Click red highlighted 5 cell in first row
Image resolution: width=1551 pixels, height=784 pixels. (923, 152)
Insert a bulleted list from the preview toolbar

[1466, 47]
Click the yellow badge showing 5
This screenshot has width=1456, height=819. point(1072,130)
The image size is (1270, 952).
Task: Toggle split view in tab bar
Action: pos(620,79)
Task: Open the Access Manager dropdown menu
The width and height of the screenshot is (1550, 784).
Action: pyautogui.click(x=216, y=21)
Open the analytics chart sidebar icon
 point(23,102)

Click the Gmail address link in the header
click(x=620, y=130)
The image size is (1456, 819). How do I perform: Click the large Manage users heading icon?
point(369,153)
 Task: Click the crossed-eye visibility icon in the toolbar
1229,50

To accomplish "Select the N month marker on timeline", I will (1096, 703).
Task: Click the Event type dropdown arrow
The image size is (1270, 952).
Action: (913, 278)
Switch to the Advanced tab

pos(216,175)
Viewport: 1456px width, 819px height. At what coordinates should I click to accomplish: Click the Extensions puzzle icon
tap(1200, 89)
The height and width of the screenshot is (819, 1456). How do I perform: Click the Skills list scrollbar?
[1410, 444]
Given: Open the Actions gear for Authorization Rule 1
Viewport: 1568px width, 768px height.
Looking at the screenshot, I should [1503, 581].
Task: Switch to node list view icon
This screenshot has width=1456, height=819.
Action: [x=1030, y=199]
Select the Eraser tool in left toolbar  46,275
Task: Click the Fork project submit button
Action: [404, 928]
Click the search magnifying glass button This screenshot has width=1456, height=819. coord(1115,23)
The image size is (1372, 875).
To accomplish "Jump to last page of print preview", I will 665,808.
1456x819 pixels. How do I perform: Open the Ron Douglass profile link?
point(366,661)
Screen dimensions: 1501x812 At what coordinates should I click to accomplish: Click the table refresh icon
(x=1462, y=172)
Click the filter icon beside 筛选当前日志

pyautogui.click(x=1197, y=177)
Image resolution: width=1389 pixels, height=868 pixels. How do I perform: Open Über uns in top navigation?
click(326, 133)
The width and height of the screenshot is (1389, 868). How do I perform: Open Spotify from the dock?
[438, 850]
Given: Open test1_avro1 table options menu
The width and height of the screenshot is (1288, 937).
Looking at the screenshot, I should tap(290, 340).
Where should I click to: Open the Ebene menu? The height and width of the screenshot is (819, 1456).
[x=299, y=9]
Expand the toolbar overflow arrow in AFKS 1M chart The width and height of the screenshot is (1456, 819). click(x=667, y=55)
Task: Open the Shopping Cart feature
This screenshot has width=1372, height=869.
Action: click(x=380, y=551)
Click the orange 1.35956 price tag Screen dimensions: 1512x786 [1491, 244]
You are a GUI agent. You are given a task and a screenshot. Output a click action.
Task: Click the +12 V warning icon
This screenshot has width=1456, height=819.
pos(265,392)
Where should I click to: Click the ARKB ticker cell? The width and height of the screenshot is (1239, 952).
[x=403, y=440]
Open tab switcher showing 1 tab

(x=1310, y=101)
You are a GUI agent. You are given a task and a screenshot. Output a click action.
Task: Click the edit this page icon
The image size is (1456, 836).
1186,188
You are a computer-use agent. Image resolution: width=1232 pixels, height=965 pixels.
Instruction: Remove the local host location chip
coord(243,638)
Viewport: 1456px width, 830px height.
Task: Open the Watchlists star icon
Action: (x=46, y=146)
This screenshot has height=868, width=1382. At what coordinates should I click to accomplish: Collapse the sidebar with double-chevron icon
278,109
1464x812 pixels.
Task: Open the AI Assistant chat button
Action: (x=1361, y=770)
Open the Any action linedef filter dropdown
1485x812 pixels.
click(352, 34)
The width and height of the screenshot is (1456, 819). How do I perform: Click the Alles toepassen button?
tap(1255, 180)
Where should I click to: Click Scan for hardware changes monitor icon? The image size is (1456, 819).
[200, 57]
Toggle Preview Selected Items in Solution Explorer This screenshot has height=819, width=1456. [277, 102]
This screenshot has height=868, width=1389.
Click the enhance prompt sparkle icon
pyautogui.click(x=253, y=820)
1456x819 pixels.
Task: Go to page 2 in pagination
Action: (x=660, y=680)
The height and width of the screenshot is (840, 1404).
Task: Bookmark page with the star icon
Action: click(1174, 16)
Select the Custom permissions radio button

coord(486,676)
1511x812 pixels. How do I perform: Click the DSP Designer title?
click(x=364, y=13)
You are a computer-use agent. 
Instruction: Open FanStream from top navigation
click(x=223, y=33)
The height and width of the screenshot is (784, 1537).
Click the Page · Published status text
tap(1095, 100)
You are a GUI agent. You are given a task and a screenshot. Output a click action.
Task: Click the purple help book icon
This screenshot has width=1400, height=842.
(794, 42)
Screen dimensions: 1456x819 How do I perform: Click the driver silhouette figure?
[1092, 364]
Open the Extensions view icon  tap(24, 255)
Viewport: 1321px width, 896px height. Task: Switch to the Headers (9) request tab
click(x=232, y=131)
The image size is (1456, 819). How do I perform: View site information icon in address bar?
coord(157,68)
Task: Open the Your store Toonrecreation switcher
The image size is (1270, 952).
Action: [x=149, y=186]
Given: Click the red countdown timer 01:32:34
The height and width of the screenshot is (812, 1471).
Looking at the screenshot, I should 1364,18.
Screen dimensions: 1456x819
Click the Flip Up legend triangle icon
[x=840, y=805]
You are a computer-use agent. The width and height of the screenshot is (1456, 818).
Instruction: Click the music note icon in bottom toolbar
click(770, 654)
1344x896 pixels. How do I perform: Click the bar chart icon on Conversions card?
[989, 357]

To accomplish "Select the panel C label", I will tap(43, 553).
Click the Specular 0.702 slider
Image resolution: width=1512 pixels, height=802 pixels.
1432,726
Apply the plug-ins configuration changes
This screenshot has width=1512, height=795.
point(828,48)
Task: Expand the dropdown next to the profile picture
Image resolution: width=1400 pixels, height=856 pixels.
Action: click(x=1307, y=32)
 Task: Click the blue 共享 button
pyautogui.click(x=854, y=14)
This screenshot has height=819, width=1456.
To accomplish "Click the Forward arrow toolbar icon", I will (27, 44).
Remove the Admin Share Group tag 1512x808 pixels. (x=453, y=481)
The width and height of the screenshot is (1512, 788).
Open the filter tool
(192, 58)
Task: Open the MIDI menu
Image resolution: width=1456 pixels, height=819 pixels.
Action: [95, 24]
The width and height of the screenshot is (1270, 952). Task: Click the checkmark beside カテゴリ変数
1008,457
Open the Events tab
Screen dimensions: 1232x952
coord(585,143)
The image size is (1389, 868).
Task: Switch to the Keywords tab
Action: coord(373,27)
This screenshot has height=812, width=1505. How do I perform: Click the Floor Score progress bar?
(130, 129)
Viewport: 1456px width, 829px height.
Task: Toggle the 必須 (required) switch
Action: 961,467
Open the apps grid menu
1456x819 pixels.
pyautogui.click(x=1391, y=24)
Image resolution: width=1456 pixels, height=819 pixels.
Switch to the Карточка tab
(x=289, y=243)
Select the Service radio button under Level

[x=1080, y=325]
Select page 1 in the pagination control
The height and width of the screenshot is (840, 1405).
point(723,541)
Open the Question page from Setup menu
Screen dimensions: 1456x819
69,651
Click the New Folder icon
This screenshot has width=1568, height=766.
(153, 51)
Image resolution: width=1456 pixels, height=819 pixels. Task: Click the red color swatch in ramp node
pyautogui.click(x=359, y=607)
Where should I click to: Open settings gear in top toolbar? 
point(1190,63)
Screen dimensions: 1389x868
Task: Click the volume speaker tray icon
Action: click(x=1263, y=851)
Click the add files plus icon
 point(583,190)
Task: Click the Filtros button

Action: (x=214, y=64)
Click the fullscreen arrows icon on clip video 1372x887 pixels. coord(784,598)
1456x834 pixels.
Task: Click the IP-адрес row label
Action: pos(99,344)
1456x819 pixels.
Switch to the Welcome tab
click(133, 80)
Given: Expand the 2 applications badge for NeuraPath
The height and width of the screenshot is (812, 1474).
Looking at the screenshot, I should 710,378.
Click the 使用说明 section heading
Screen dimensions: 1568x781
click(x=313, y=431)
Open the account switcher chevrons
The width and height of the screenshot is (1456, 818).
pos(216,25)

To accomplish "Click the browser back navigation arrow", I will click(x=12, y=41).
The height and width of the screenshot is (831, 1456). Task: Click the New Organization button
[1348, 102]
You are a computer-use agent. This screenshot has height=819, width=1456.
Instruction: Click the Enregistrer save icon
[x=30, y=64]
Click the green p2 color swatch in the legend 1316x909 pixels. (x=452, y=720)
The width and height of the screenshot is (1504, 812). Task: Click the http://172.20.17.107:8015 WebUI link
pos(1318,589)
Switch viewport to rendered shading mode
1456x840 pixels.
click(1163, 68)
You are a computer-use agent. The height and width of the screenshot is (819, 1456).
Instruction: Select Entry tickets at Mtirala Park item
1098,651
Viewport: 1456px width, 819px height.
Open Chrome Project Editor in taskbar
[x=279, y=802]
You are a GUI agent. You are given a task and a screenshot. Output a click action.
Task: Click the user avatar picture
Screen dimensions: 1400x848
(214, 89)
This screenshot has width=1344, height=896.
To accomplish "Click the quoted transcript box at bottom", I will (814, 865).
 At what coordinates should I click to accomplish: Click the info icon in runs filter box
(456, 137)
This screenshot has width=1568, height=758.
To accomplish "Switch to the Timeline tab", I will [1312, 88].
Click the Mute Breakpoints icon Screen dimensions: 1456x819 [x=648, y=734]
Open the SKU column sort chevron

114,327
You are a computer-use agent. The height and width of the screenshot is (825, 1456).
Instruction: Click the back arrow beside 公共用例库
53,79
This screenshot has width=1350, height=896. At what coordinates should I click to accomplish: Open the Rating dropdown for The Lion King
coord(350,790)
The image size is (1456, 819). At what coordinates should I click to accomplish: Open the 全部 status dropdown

□ □ □ □

What is expected. Reproduce the lines above, beginning at the line with "Click the fullscreen" and stopping after the line with "Given: Expand the", exactly as they are.

Task solution.
Click the fullscreen arrows icon on clip video 1372x887 pixels. coord(784,598)
1456x834 pixels.
Task: Click the IP-адрес row label
Action: pos(99,344)
1456x819 pixels.
Switch to the Welcome tab
click(133, 80)
Given: Expand the 2 applications badge for NeuraPath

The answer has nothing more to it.